Content starts
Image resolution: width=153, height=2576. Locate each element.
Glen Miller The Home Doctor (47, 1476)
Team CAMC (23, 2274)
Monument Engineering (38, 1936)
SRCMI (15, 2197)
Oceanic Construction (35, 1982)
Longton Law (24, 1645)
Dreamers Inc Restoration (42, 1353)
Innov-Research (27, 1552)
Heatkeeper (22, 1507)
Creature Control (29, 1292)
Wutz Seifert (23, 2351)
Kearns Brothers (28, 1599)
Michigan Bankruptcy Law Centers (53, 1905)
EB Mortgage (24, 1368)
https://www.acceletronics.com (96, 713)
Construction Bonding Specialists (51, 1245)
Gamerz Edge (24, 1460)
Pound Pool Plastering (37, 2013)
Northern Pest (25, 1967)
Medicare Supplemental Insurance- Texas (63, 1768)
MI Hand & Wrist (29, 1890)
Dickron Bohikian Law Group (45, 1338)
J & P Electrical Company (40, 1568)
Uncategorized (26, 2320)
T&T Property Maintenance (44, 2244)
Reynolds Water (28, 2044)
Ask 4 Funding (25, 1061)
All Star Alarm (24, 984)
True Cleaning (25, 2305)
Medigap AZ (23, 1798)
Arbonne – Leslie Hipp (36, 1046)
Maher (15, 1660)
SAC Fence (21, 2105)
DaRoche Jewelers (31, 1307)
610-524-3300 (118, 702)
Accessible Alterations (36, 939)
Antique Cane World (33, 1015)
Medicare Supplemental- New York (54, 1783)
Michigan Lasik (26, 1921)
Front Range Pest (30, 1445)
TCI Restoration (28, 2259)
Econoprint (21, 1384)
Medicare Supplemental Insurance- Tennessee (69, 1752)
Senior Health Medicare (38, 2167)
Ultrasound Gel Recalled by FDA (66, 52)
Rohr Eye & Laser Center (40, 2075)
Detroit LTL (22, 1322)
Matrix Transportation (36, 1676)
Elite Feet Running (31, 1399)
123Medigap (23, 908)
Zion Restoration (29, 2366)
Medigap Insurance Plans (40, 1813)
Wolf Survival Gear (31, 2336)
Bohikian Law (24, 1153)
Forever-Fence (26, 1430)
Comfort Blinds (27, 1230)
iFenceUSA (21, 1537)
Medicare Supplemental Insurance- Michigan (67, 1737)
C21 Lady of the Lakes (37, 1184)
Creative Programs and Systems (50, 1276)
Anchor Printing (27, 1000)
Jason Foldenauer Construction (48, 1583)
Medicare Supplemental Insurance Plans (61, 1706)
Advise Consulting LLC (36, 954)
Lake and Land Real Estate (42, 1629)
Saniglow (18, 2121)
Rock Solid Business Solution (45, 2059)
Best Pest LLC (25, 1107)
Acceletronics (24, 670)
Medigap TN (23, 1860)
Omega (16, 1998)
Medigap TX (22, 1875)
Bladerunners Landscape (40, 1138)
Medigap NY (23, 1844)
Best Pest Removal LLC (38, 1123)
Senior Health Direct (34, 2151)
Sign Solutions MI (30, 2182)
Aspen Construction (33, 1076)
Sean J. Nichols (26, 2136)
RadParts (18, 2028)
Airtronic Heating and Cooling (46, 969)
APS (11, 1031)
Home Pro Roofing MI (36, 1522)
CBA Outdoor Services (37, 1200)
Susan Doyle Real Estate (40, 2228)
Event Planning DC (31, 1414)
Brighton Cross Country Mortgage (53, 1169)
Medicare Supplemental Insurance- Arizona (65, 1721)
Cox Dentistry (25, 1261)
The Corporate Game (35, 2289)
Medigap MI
Content ends
YOUR OBJECTIVE
Please make an exact copy of the lines above from the line with "610-524-3300 (118, 702)" through the line with "Senior Health Medicare (38, 2167)", both ends included.

YOUR RESPONSE
610-524-3300 (118, 702)
Accessible Alterations (36, 939)
Antique Cane World (33, 1015)
Medicare Supplemental- New York (54, 1783)
Michigan Lasik (26, 1921)
Front Range Pest (30, 1445)
TCI Restoration (28, 2259)
Econoprint (21, 1384)
Medicare Supplemental Insurance- Tennessee (69, 1752)
Senior Health Medicare (38, 2167)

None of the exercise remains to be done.